Opened at 2008-07-02T00:27:38Z
Last modified at 2008-09-03T01:17:14Z
#485 closed task
server incident reporting — at Initial Version
Reported by: | warner | Owned by: | somebody |
---|---|---|---|
Priority: | major | Milestone: | 1.3.0 |
Component: | operational | Version: | 1.1.0 |
Keywords: | Cc: | ||
Launchpad Bug: |
Description
The current version of Foolscap now has code to report "incidents", which are logs of the events that led up to some high-severity event. There is also an API to subscribe to hear about these events.
We need to build a gathering mechanism for these events. The storage servers on a commercial grid should report Incidents to this gatherer, and the gatherer can then summarize and deliver them via email, or an RSS feed.

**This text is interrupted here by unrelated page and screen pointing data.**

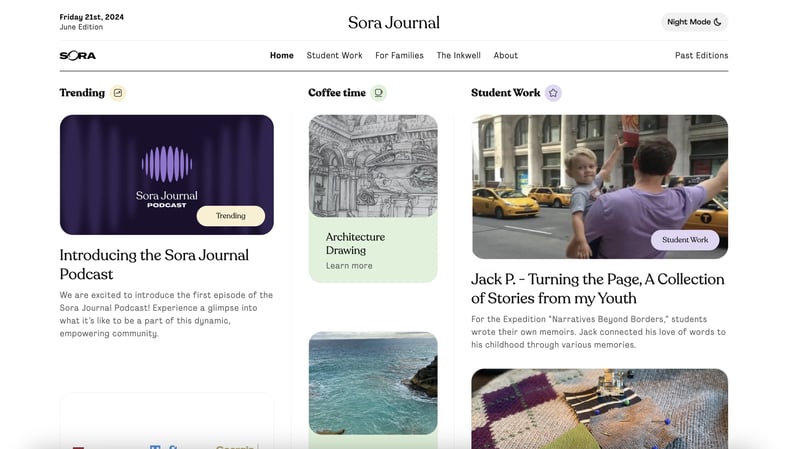The width and height of the screenshot is (800, 449).
Task: Open the For Families page
Action: point(399,56)
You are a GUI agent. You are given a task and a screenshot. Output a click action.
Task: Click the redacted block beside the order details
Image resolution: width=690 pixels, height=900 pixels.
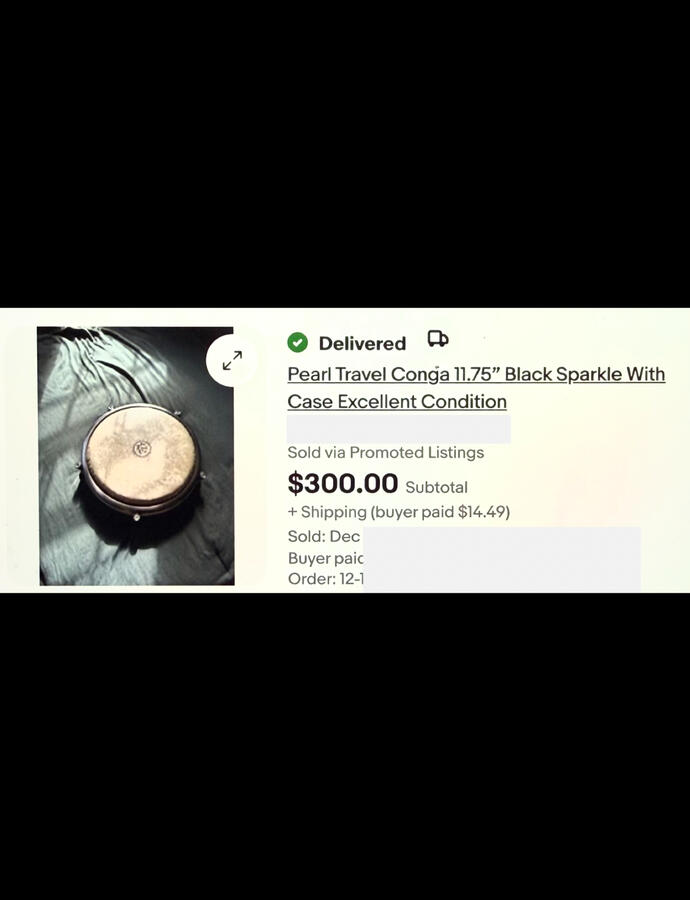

See also #484, which addresses a similar issue on the client side.
Things to be wary of: overloading the gatherer, bounding the sender's queue size, thundering herds if many servers experience problems at the same time.

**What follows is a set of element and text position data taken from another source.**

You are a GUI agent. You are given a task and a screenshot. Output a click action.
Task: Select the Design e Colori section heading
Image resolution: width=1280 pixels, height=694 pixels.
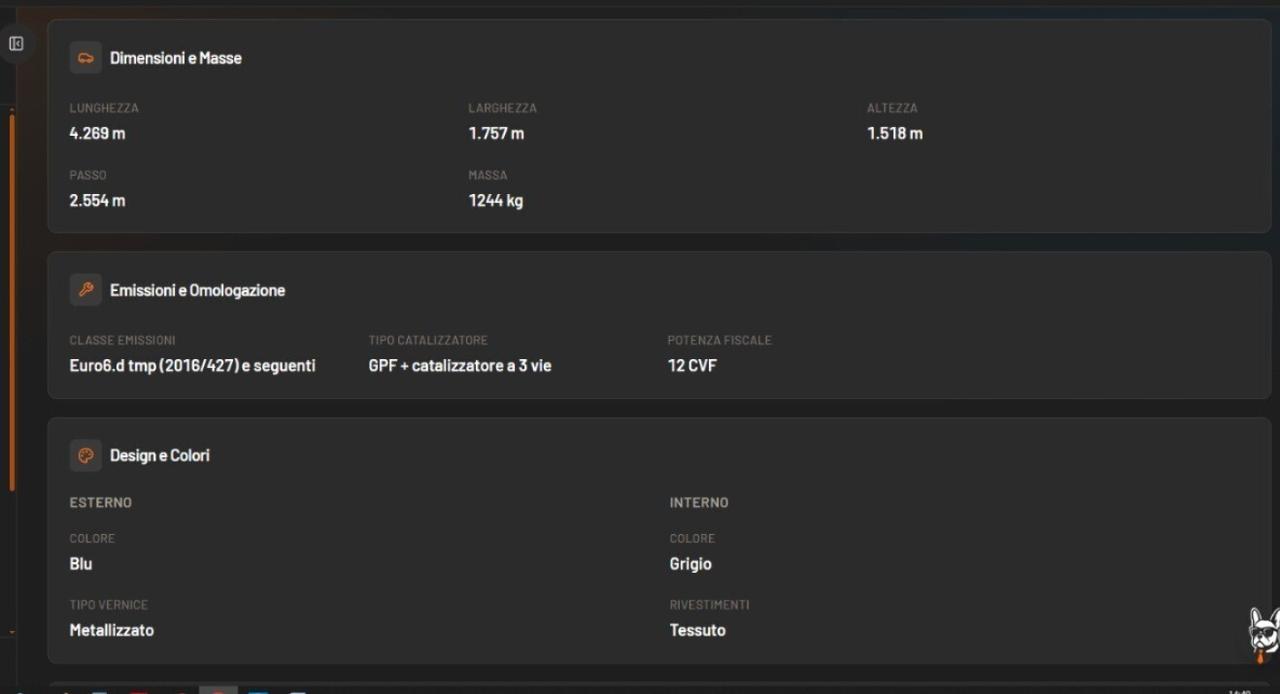click(160, 455)
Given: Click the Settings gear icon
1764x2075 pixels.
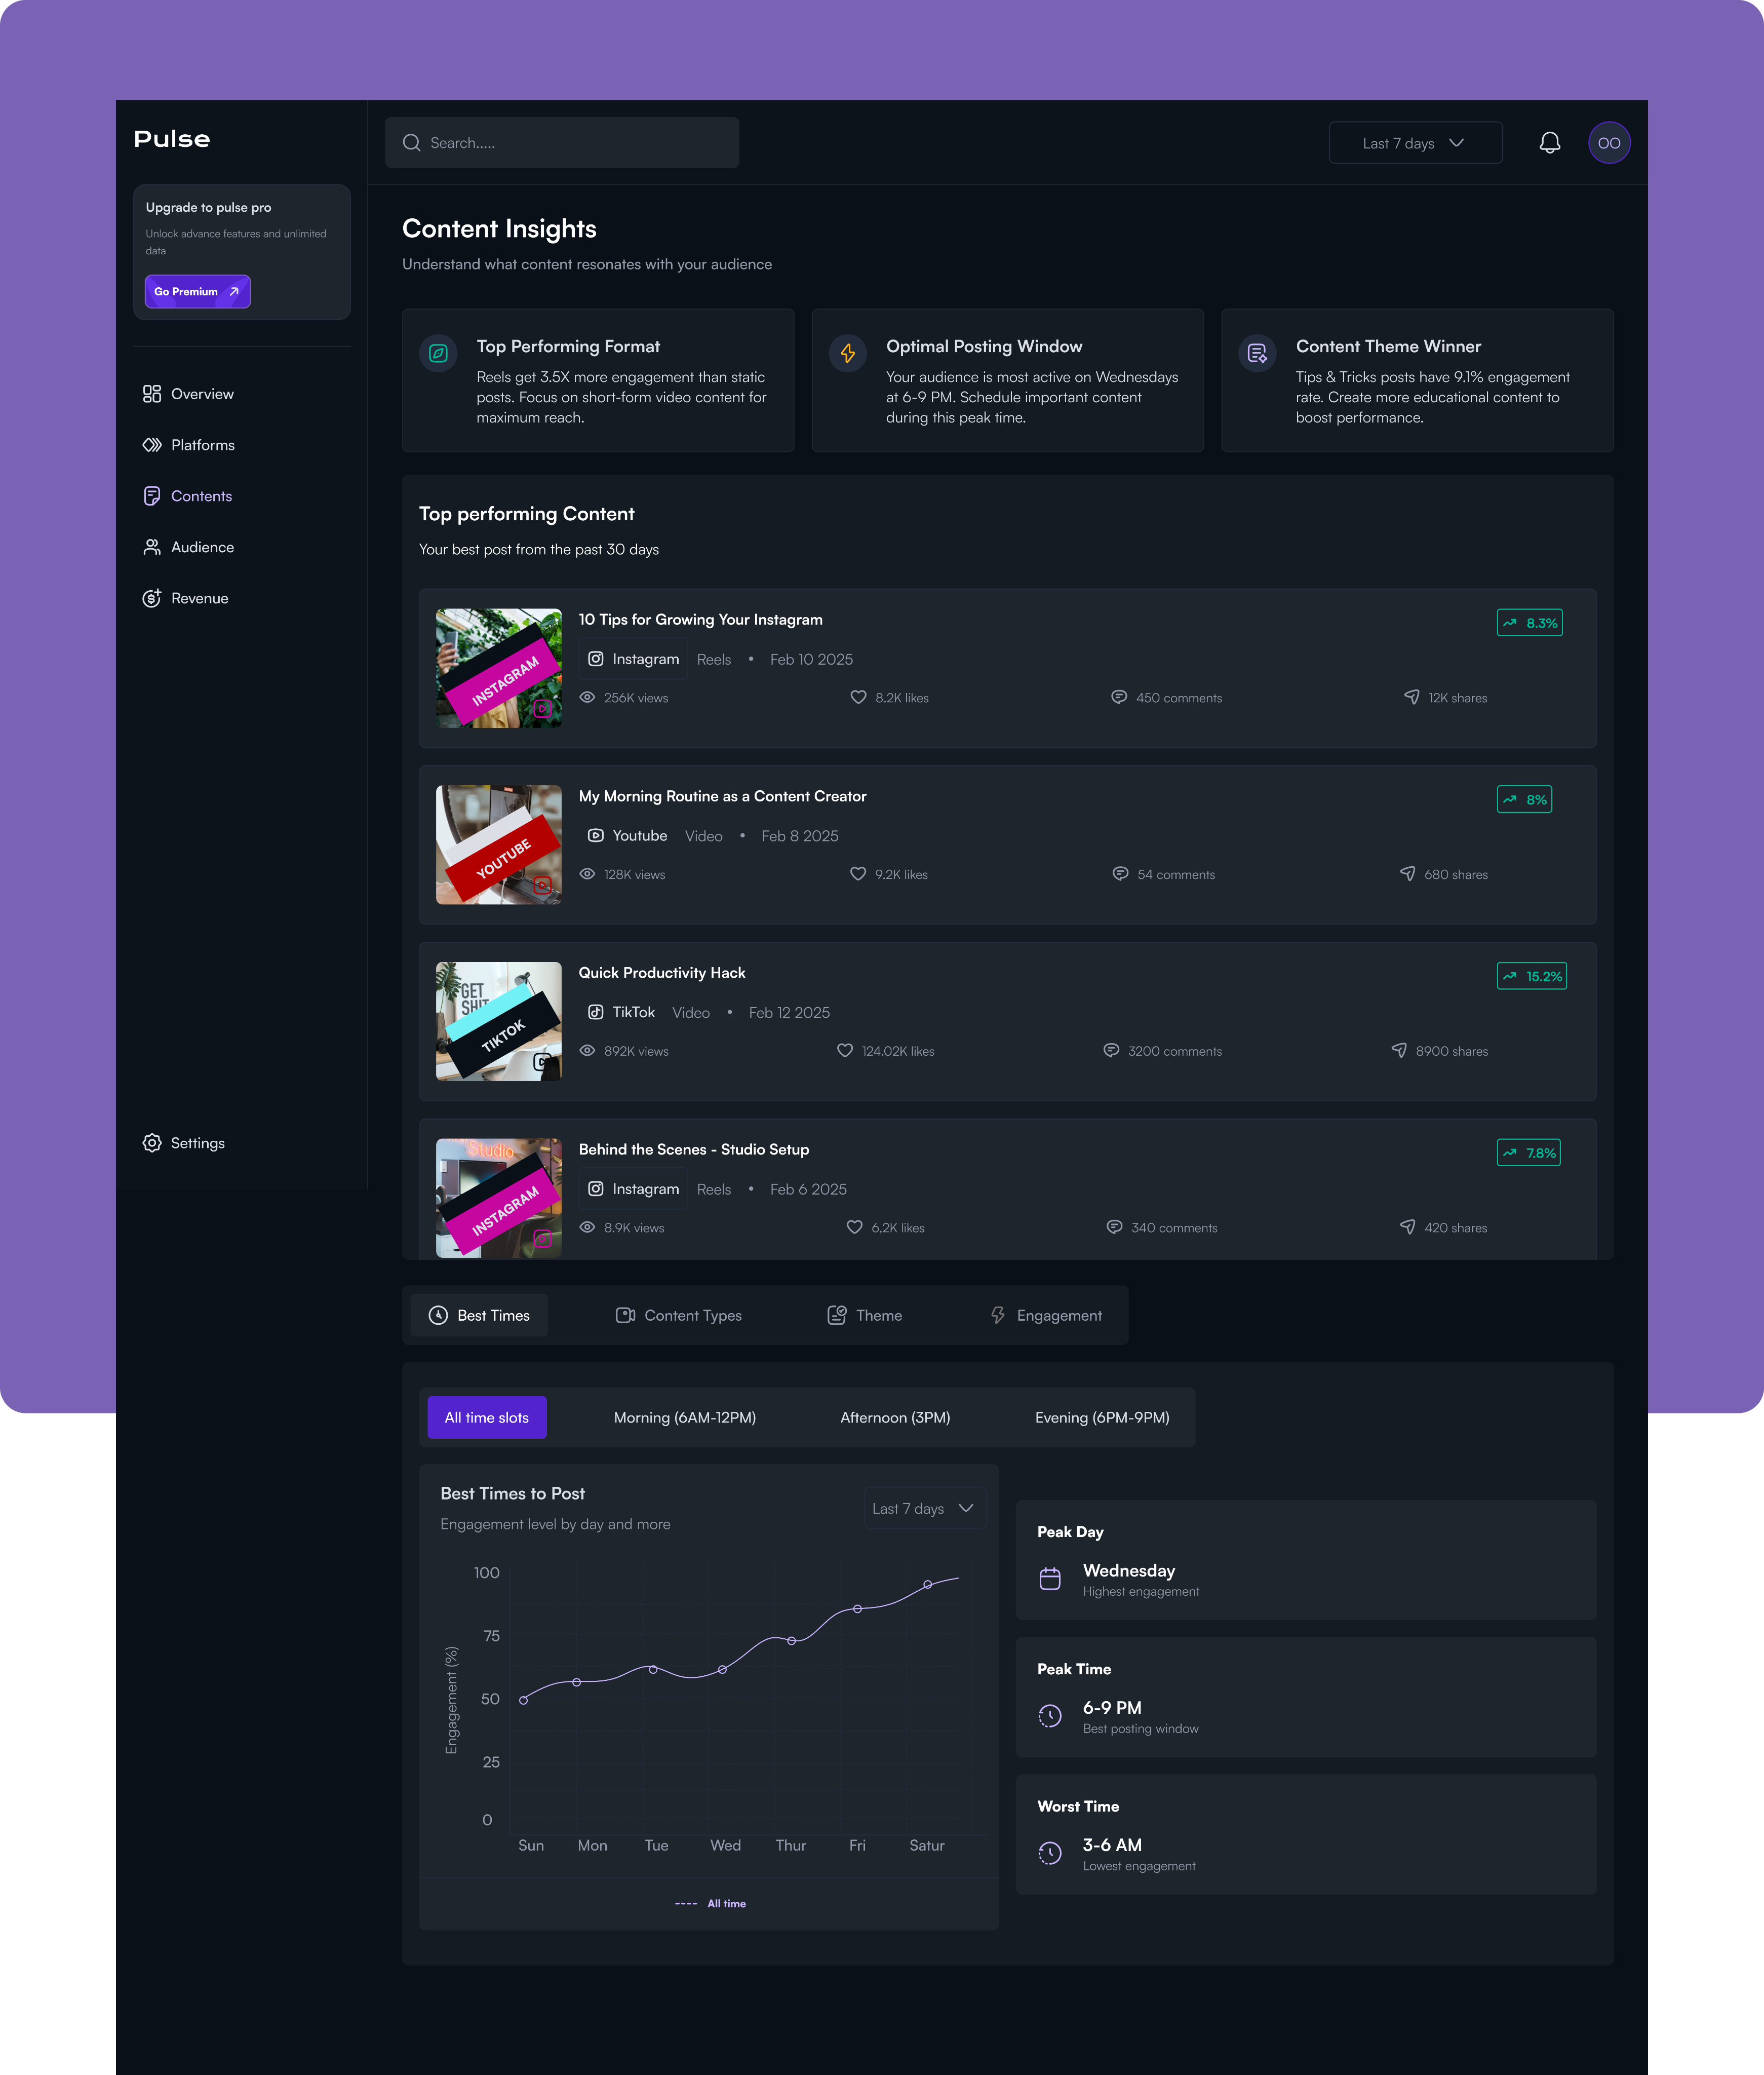Looking at the screenshot, I should click(151, 1143).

The gatherer's interface should have a way to manage display of incidents: human operators should be able to say "yes, I know about that one", and not be distracted by well-known problems for which a fix is in progress. This kind of implies a table of incident disposition (new, still-troublesome, ignored), and maybe eventually a mechanism to automatically classify new incidents as being in a known category ("another 42 instances of Bug#123 were seen today").